- [WORK ORDER]: A single count is required: the lines of the data below in which the word "search" occurs.

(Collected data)
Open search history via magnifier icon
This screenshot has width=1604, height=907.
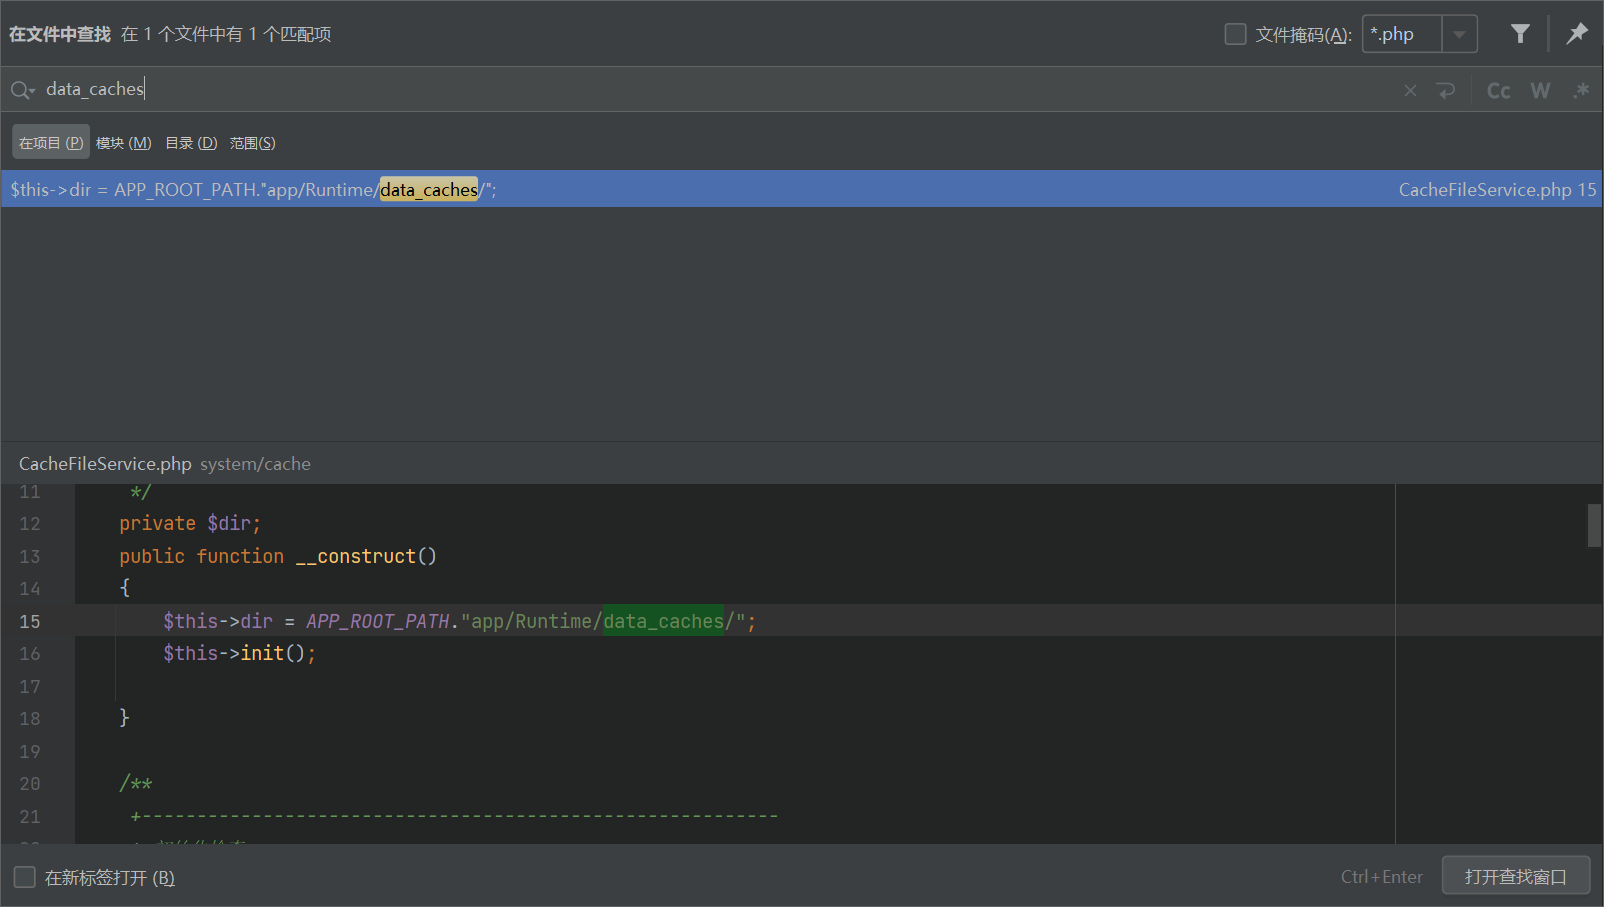[x=22, y=90]
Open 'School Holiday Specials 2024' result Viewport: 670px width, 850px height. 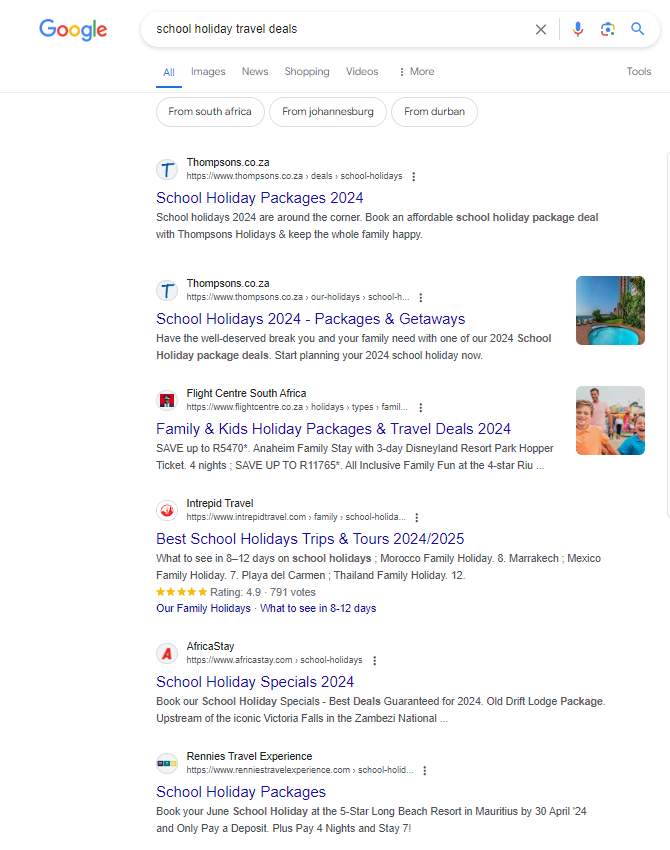255,682
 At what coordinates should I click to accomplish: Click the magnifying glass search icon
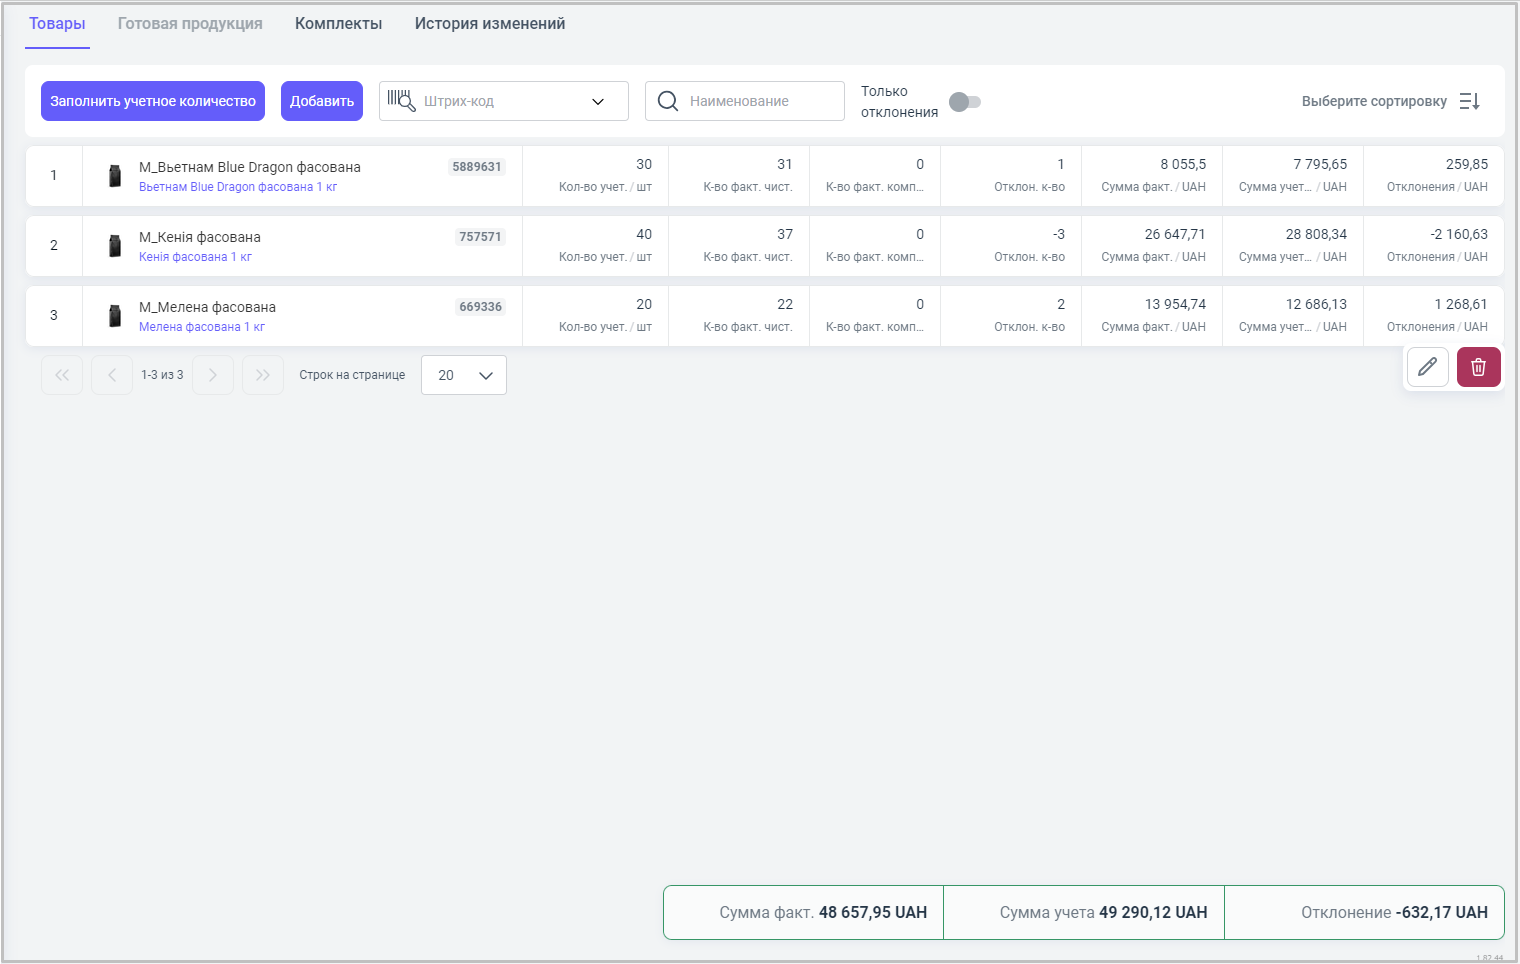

- [RESULT FOR THIS TASK]: 2